Filed under: Pro-life

Travis Boudreaux writes:
As part of the 40 Days for life campaign, I will be running daily pro life, and abortion videos over at my video blog. Please check it out, and let all of your readers know about it. http://www.catholic-tube.com
Click here for the video he posted on October 1. I found it very moving.
Also Kelly Clark at The Lady in the Pew has a beautiful post on Saint Therese of the Child Jesus and her little way:

October is Respect Life month in the U.S. Catholic Church.
The worldwide Pro – Life Movement is an organic grassroots rising-up of people appalled that others would advocate the killing of unborn children. The Society for the Protection of Unborn Children – founded in England in 1966 was the first pro-life group in the world.

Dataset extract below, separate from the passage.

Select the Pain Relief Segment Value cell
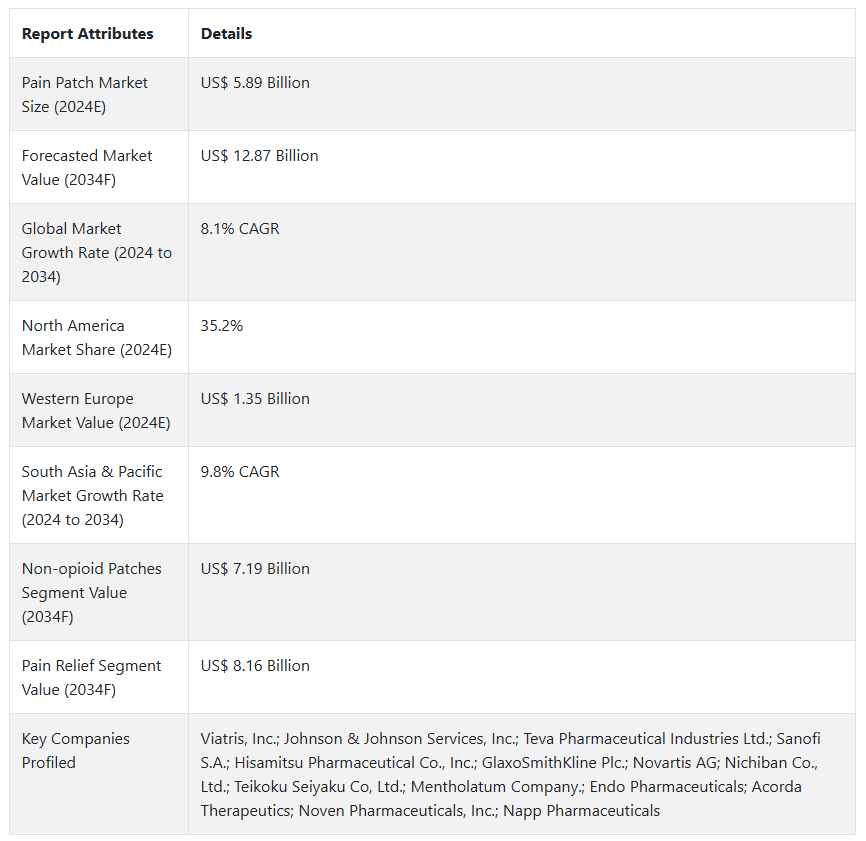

This of course also points to the sad distinction that England was leading the way in the killing of unborn babies in the free world (communist countries already had legalized abortion).
In the U.S., the Right to Life League of Southern California, founded in 1969 due to the liberalization of abortion laws there, was the first pro-life group in the U.S.

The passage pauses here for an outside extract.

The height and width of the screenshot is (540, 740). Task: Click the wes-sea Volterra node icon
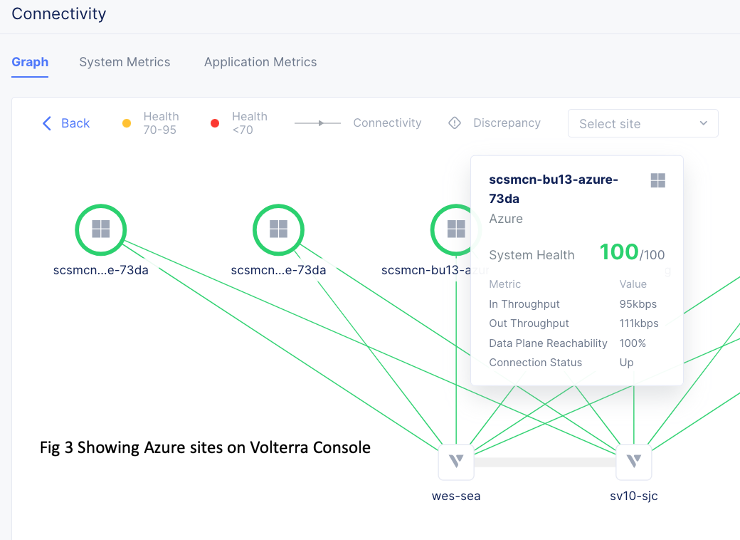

It wasn’t too long afterwards that the Catholic Church in the U.S. began to develop its “Respect for Life” programs.
We see in each of these names a message and commitment to human life. There is no doubt that in the abortion debate the Pro-Life Movement has taken the (inspired) high moral ground. Our opponents in this life-death struggle have placed themselves on the side of killing and death although they try to characterize their terms of engagement otherwise. Our terms of engagement are: Pro human life, desiring to protect innocent human life*, emphasizing the right-to-life – which in the U.S. was called a “self-evident” truth and an unalienable right (Declaration of Independence) – and promoting respect for human life which points to the dignity of each human being (a concept that is integral to any positive and progressive view of human beings).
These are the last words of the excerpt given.